MOSCOW (Reuters) – Russian security services have detained a London-based executive of flagship airline Aeroflot on suspicion of passing state secrets to Britain, Russian news agencies reported, citing sources.
The TASS and RIA news agencies named the executive on Thursday as Dmitry Fedotkin and said he denied any wrongdoing.
Fedotkin’s profile on the Linkedin website says he has been Aeroflot’s station manager in Britain for the last five years and was the airline’s UK country manager for almost three years before that.
One unnamed Russian source was cited by Russian news agencies as saying Fedotkin had passed secrets pertaining to Russia’s social and political situation to Britain’s MI6 foreign intelligence service, but did not have access to state secrets linked to the aviation industry.
Aeroflot said it did not have any information about the case, while the British embassy in Moscow referred questions to Russian authorities.

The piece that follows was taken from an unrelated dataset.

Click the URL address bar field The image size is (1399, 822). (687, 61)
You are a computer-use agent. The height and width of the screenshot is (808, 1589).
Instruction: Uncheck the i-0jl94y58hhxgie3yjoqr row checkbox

Records from Moscow’s Lefortovsky District Court show it opened a state treason case against an individual named D.A. Fedotkin on Wednesday.
If convicted of high treason, he could face up to 20 years in jail.
Relations between London and Moscow sank to a post-Cold War low over the 2018 poisoning of Sergei Skripal, a former Russian intelligence operative who betrayed Russian agents to MI6.
Russia periodically detains soldiers, scientists and state employees on suspicion of passing state secrets to foreign countries.
The Federal Security Service (FSB) last month detained a serviceman and his brother in western Russia for having allegedly passed state secrets to Estonia.